The Lottery-Console-Application used at the last WPF-Event @ Microsoft Usergroup Switzerland
Last week we had a great WPF-afterwork-event at Microsoft Usergroup Switzerland (MSUGS) sponsored by Trivadis. I gave a deep-dive session about developing custom controls using WPF with many of it’s features like Dependency Properties, Commands, Routed Events, PART-Elements, Theme-Styles and so on.

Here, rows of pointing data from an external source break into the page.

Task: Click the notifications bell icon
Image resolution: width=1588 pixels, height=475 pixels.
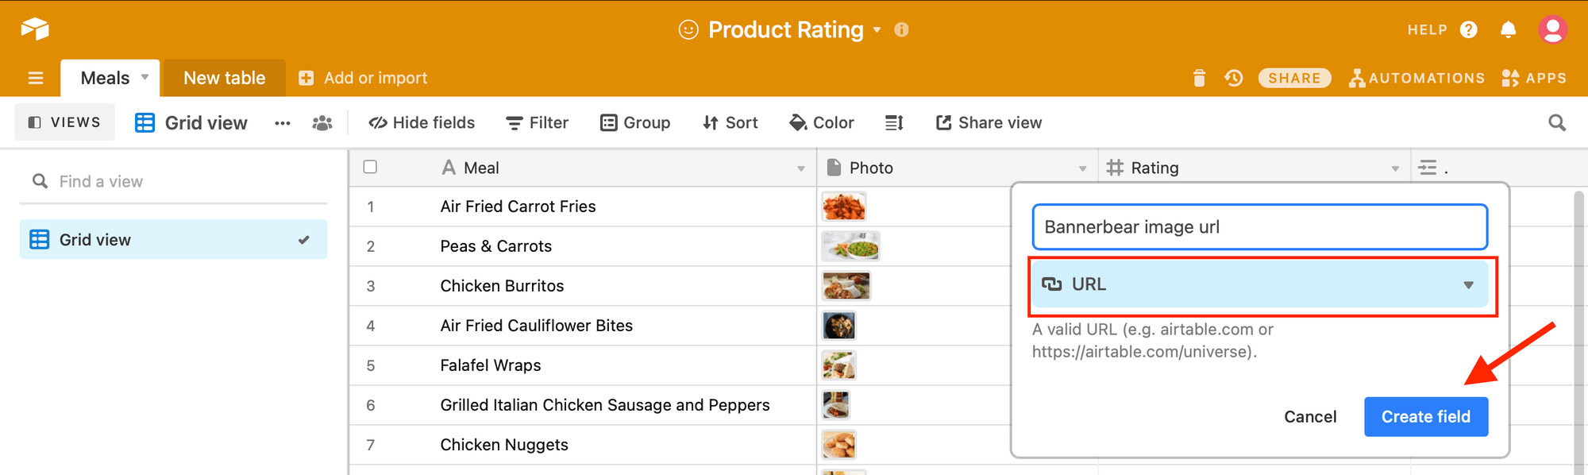Action: pos(1508,29)
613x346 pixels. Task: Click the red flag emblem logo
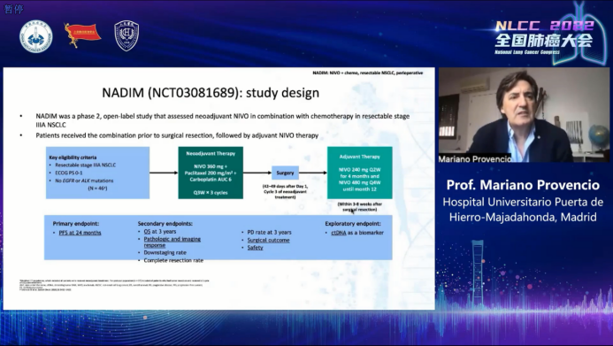tap(82, 35)

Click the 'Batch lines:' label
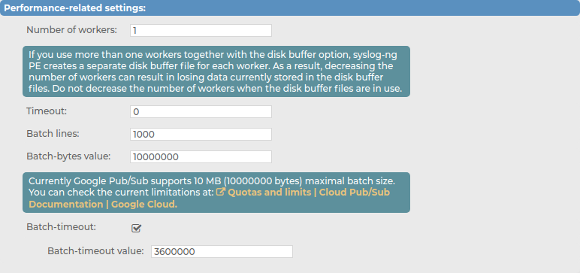pos(53,133)
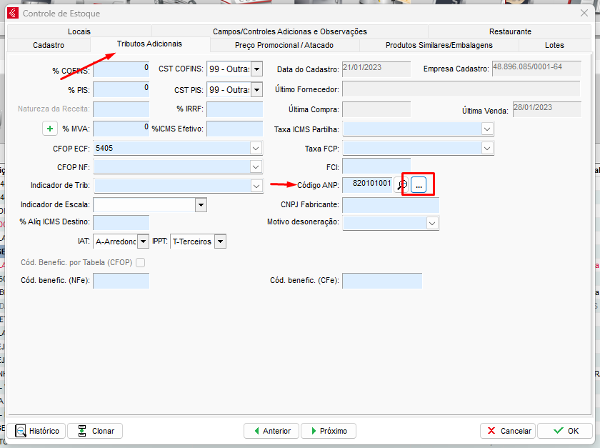
Task: Go to next record with Próximo
Action: pyautogui.click(x=328, y=431)
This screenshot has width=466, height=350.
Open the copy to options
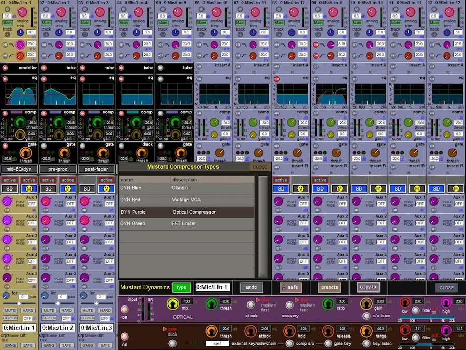[x=368, y=287]
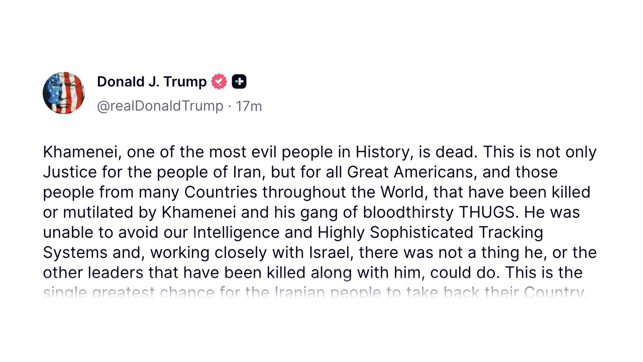This screenshot has height=362, width=643.
Task: Open Donald J. Trump display name
Action: pos(152,81)
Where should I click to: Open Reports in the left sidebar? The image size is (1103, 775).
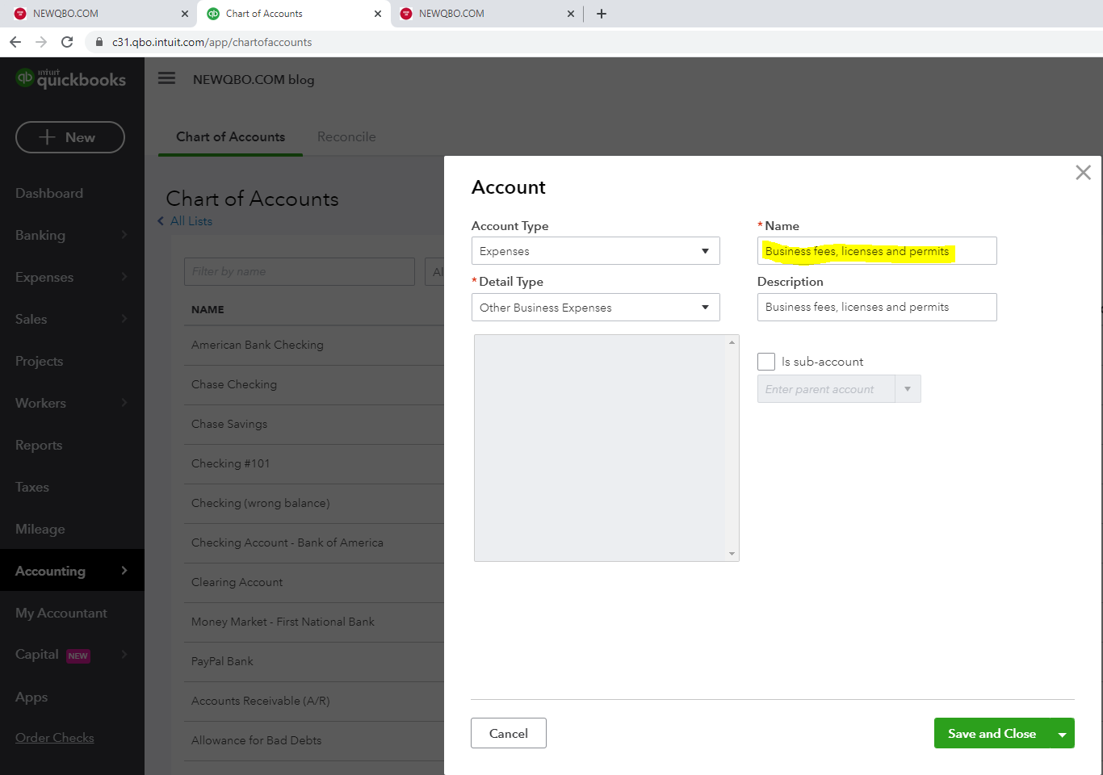(x=39, y=445)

At the end of the session a copy of my German WPF-book was drawn. We made a small lottery, but not a normal one. As all attendees were .NET-developers, everyone trusted in .NETs Random-class, so why don’t do it just in code?! We’ve written life a small console-application that did the job for us. As some people asked for the code (of course only the loosers and not the winner of the book
), here it is:
static void Main(string[] args) { Console.WriteLine(); Console.WriteLine(" --- MSUGS- WPF-Book Lottery"); Console.WriteLine(" Enter names and a dot (\".\")" + " when names are complete"); Console.WriteLine(); List<string> names = new List<string>(); Console.Write(">"); string name = Console.ReadLine().Trim(); while (!name.Equals(".")) { names.Add(name); Console.Write(">"); name = Console.ReadLine().Trim(); } Random random = new Random(); int winnerIndex = random.Next(names.Count); string winner = names[winnerIndex]; Console.WriteLine(); Console.WriteLine("Starting lottery..."); Thread.Sleep(3000); Console.Write("And the winner is"); for (int i = 0; i < 10; i++) { Thread.Sleep(1000); Console.Write("."); } Console.WriteLine(); Console.WriteLine(); Console.WriteLine(winner); Console.ReadLine(); }
The Console-Application looks like this:
The lucky winner at the MSUGS-event was Stefan, he was at index zero in the names-Collection. Congratulations!
Thanks to MSUGS for the great organization and to all developers who attended in the session. I hope you enjoyed it.